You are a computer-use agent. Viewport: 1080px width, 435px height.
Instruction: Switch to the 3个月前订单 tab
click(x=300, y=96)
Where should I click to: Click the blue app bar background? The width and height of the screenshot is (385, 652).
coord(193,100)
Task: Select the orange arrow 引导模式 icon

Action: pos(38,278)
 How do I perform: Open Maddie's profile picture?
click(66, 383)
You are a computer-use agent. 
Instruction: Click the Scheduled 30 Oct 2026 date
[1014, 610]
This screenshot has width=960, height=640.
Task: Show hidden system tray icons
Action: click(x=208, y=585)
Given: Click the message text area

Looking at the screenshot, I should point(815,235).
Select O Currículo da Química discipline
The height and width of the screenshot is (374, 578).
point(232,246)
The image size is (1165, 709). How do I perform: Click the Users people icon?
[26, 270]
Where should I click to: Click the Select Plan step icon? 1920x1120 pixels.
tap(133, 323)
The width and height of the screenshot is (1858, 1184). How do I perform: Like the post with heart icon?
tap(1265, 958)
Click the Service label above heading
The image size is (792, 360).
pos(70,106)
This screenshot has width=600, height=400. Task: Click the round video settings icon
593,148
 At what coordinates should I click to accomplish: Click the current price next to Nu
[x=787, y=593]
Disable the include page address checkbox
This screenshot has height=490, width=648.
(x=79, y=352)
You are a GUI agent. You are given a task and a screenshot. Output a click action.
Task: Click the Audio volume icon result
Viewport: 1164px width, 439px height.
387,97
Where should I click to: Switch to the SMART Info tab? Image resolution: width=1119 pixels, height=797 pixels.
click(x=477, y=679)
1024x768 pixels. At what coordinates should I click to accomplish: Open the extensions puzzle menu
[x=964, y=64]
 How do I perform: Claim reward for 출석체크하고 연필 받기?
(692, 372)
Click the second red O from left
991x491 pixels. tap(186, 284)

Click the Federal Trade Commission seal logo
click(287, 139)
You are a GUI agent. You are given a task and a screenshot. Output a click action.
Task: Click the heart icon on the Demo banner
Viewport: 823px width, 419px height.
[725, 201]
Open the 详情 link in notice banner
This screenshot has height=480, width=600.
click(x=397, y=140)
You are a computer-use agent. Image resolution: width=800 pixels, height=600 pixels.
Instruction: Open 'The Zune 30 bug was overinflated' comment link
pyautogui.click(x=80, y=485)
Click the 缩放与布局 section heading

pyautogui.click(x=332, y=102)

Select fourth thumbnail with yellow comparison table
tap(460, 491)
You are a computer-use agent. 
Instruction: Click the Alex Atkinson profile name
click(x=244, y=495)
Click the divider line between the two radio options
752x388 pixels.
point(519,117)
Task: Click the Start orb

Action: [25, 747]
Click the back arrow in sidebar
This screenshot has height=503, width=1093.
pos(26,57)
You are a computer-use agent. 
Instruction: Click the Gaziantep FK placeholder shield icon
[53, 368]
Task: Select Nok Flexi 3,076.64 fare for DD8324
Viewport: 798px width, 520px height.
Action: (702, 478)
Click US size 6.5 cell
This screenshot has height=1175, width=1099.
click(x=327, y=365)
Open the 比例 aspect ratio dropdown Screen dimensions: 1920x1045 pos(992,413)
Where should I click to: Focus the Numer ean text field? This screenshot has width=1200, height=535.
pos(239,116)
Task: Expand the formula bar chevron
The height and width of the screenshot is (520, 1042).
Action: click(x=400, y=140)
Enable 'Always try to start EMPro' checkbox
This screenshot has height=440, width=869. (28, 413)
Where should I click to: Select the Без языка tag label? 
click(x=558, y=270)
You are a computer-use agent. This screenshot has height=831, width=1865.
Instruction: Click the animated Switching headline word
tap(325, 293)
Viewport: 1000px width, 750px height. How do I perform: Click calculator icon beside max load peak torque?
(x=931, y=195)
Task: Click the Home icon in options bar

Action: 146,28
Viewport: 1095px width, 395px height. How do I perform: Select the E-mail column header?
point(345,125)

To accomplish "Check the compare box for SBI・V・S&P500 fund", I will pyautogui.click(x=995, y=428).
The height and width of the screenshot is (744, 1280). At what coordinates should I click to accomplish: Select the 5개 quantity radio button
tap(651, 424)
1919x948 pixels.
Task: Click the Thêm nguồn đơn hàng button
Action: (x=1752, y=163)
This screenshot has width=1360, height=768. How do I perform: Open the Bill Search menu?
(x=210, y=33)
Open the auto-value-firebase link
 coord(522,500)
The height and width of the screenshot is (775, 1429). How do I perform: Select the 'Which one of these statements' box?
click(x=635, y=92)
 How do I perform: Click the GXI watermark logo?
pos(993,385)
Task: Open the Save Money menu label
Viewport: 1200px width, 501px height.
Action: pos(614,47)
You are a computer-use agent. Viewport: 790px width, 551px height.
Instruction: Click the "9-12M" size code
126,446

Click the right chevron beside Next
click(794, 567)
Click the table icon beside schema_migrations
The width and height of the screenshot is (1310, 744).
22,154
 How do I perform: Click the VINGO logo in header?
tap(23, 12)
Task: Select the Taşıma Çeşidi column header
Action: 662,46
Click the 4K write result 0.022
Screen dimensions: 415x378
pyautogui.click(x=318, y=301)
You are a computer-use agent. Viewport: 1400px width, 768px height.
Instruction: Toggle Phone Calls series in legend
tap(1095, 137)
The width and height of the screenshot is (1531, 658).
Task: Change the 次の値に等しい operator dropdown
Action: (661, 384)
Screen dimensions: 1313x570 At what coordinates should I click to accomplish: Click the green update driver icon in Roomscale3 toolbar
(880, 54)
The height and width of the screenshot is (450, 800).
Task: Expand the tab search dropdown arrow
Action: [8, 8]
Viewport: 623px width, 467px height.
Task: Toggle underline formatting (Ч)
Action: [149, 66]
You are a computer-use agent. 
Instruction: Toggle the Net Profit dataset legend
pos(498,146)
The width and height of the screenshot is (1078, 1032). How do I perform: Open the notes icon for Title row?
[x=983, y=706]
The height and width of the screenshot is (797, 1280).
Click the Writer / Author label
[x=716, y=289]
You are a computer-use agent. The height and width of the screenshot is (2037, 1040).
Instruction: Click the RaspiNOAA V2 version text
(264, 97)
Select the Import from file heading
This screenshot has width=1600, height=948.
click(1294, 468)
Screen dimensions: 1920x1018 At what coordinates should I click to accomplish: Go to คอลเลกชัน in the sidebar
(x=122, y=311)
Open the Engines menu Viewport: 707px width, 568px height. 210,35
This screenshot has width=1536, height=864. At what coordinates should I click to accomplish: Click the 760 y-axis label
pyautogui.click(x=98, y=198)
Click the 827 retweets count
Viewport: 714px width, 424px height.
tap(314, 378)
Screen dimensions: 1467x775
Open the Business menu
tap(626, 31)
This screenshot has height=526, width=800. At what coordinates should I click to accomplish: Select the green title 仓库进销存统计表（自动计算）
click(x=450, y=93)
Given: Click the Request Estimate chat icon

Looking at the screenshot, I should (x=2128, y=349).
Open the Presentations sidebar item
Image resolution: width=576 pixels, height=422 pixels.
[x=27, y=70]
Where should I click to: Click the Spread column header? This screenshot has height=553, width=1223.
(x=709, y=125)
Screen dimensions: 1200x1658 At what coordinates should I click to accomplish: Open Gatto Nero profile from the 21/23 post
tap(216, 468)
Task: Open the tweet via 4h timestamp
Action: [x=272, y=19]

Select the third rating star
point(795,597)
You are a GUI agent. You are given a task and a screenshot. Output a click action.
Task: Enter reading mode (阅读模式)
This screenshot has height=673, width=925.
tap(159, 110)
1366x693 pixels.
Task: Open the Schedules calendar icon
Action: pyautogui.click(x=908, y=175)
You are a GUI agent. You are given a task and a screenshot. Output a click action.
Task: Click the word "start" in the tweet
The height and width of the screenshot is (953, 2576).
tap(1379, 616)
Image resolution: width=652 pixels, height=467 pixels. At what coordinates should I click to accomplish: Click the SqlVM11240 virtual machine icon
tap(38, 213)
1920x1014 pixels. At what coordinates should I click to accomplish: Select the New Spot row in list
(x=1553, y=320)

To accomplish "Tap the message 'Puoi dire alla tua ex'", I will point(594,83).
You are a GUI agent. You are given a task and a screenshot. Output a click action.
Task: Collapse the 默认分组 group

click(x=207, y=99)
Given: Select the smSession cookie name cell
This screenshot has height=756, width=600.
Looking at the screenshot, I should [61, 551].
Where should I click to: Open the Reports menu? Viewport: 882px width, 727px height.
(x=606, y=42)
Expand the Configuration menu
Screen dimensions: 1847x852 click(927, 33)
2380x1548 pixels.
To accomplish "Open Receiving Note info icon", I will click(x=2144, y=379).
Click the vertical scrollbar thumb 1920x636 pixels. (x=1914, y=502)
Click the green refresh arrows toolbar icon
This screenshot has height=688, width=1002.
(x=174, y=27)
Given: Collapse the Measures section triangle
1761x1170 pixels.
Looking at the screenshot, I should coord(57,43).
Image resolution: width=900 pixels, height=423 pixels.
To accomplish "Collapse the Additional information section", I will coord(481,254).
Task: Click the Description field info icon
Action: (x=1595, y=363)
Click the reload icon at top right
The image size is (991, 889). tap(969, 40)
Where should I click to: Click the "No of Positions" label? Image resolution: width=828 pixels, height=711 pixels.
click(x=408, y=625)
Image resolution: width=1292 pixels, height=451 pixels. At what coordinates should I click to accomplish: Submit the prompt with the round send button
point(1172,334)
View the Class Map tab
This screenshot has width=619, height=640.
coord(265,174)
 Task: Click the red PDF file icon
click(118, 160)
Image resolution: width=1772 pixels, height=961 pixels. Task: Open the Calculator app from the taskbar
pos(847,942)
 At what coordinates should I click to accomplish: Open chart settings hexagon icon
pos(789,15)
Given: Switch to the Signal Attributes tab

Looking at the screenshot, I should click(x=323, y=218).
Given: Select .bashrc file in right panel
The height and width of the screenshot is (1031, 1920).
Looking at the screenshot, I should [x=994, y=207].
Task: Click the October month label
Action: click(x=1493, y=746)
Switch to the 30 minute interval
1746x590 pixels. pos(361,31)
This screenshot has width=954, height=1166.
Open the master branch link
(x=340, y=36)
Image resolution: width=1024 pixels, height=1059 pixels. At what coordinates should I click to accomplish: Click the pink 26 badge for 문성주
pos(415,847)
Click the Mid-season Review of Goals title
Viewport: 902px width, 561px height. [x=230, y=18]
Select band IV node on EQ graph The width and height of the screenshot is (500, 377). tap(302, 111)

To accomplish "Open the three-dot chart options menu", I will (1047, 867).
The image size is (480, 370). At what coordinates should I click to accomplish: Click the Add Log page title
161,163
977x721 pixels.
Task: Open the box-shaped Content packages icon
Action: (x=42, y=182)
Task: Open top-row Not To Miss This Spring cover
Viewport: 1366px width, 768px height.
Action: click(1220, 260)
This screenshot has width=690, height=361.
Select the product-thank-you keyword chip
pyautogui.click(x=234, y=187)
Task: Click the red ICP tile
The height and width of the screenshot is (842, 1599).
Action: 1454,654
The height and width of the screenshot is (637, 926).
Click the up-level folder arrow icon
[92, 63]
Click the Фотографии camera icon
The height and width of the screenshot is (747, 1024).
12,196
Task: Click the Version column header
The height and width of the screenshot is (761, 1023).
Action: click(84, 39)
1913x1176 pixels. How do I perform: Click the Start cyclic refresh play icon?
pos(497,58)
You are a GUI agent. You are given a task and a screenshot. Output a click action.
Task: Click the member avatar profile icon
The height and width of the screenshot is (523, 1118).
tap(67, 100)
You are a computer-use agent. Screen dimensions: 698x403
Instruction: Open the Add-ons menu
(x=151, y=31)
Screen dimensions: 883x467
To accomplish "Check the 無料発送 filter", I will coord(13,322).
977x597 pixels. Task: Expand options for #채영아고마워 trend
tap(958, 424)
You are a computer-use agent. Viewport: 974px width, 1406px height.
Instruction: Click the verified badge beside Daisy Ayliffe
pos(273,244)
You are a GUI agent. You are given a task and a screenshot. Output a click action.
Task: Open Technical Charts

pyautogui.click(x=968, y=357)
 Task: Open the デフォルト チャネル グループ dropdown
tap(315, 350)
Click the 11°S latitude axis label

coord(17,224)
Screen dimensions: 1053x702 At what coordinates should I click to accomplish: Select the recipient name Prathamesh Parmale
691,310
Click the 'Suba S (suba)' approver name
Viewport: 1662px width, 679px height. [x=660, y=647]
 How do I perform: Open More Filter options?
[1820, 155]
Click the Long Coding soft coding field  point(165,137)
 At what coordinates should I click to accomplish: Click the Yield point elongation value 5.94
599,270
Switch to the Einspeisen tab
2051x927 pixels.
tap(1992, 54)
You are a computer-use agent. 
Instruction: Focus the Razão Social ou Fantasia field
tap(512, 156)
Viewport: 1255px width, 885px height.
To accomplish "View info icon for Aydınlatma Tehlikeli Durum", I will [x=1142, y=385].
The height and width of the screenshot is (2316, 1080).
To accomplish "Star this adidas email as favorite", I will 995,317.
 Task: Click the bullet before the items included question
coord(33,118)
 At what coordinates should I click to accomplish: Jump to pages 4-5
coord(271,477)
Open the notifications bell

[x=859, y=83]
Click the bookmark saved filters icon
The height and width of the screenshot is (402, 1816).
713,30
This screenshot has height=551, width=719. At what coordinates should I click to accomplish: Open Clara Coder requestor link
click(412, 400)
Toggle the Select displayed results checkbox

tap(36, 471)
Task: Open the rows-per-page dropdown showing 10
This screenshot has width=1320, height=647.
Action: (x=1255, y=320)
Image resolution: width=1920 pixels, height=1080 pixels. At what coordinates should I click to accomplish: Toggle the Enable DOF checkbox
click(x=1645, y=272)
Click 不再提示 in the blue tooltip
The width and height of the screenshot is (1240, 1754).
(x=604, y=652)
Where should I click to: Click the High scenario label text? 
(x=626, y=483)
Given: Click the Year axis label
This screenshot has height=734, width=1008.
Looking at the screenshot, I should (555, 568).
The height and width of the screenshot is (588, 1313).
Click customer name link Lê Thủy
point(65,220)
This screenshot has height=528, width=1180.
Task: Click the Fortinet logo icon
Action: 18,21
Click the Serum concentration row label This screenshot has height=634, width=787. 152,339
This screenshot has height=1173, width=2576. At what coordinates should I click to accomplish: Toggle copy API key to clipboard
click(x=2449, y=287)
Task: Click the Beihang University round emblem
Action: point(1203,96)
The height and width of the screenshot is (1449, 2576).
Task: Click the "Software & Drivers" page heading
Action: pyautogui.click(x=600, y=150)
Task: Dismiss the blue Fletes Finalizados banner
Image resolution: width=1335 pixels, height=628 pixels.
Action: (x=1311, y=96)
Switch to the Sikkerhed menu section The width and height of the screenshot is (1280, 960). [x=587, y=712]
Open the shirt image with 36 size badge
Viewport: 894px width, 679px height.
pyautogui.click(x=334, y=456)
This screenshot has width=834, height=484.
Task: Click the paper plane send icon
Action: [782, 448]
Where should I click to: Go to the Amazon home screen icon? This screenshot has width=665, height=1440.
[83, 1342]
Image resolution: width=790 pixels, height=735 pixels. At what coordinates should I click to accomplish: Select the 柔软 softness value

+---+

WORK REQUIRED: All that is wanted is an exact copy of the lines above from the one with "Click the right chevron beside Next" through the one with "You are a computer-use agent. Viewport: 1400px", with both ends included.

ANSWER FOR THE TASK:
Click the right chevron beside Next
click(794, 567)
Click the table icon beside schema_migrations
The width and height of the screenshot is (1310, 744).
22,154
 How do I perform: Click the VINGO logo in header?
tap(23, 12)
Task: Select the Taşıma Çeşidi column header
Action: 662,46
Click the 4K write result 0.022
Screen dimensions: 415x378
pyautogui.click(x=318, y=301)
You are a computer-use agent. Viewport: 1400px width, 768px height.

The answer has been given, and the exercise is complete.